## EXERCISE DETAILS
Please put this sentence from the passage on tragic drama into Spanish: "The impression left upon the mind is of an equilibrium between the manifestation of evil and the embodiment of the principle of order."

## PAGE TEXT
## Begin

The balance between manifest evil and immanent good is maintained by a widely different process in the work of Shakespeare and most of his contemporaries. Except for a few extra-dramatic conventions irrelevant to the present issue, these plays are wholly dramatic in form, and such comment as there is is necessarily implicit. But here an outer and an inner action can be distinguished clearly; the outer, like the action of the Oresteia, presents by its story the reading of life which observes and admits the nature of evil and of suffering; again, as in Aeschylus's play, with that element of implicit comment which is inseparable from emphasis and selection. But behind this, coextensive with and yet frequently independent of it, is action on another plane of being which we may regard as an inner action, made up of the experiences of the minds, the thought-life of the characters. Though the distinction between the two does not become so marked in drama as to force itself upon the reader's observation until perhaps the middle of the nineteenth century,4 it is already visible in that of Shakespeare, and it is upon this inner action that the function devolves of maintaining tragic equilibrium by counterpoising the presentation of evil in the outer action. The thought-world of Cordelia or of Kent has relatively little effect upon the course of those events in Lear that are shaped by and shape the other characters; but it is of immense effect in our final impression of the universe revealed by the play, reaching its triumph in certain passages that, looking through death, create the harmony of the play.
To some degree already in Shakespeare, as in all major dramatists, a third means of balance is disclosed, and in a few, of a rare quality, it appears to be the only means and to work alone. Perhaps the earliest instances of this kind are to be found in some of the plays of Sophocles,5 where the interpretative function of the choric odes is less than in those of Aeschylus; here the balance is achieved within the strictly dramatic part of the play, yet without the help of any discernible separate inner action. The presence of a beneficent world-order, of immanent good, is implied in such plays as Oedipus or Macbeth by the presence of form6 as an integral part of the work of art even when evil or suffering is the theme. The impression left upon the mind is of an equilibrium between the manifestation of evil and the embodiment of the principle of order. Beauty of form and expression then represent by implication the forces of righteousness and beneficence of which Aeschylus speaks directly in the choric odes. In plays of this group, harmony of form is achieved despite the inherent evil or hideousness of the theme, and so profound is the transmutation that it becomes an image of that reconciliation by which order and beauty convert all things into themselves, by which the Erinyes become the Eumenides and we pass from an Inferno to a Paradiso.
We have already noticed that on either side of this central group, in which the equilibrium of tragedy is thus maintained, there are to be found other types of great tragic drama in which the balance is threatened by a greater emphasis upon the positive or the negative interpretation, by the acceptance in the poet's mind primarily of the latent or potential good or of the manifest evil. Poets who differ as widely as Milton and Ibsen may be found in the first group and those as far apart as Euripides, Marlowe, and Strindberg in the second.

## End

## RECORD EXCERPTS
## Begin

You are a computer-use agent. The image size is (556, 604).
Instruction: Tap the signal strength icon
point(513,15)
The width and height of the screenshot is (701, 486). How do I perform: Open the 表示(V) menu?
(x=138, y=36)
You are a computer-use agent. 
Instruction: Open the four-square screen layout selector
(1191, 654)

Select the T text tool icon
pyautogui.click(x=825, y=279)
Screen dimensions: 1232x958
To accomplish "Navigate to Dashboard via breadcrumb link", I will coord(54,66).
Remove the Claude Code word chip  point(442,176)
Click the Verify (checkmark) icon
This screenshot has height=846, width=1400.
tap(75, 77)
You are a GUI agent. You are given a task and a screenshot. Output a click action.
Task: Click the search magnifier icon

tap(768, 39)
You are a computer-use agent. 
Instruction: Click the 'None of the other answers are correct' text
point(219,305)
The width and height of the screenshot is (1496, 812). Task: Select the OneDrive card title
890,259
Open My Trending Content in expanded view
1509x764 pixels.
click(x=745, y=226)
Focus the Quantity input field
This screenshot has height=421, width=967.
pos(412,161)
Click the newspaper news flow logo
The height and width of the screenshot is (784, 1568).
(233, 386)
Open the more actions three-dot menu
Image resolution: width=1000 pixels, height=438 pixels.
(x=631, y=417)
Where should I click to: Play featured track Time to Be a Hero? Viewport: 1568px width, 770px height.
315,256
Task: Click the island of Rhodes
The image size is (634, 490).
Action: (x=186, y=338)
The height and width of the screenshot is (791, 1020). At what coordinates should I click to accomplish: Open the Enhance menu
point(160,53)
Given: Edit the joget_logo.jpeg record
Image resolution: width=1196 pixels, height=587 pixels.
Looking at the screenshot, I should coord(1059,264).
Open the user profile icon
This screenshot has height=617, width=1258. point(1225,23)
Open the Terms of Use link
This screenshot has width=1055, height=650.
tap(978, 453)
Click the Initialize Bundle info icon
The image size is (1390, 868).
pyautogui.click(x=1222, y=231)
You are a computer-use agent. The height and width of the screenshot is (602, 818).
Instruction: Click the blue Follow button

## End

## OUTPUT OF THE EXERCISE
La impresión que queda en la mente es la de un equilibrio entre la manifestación del mal y la encarnación del principio del orden.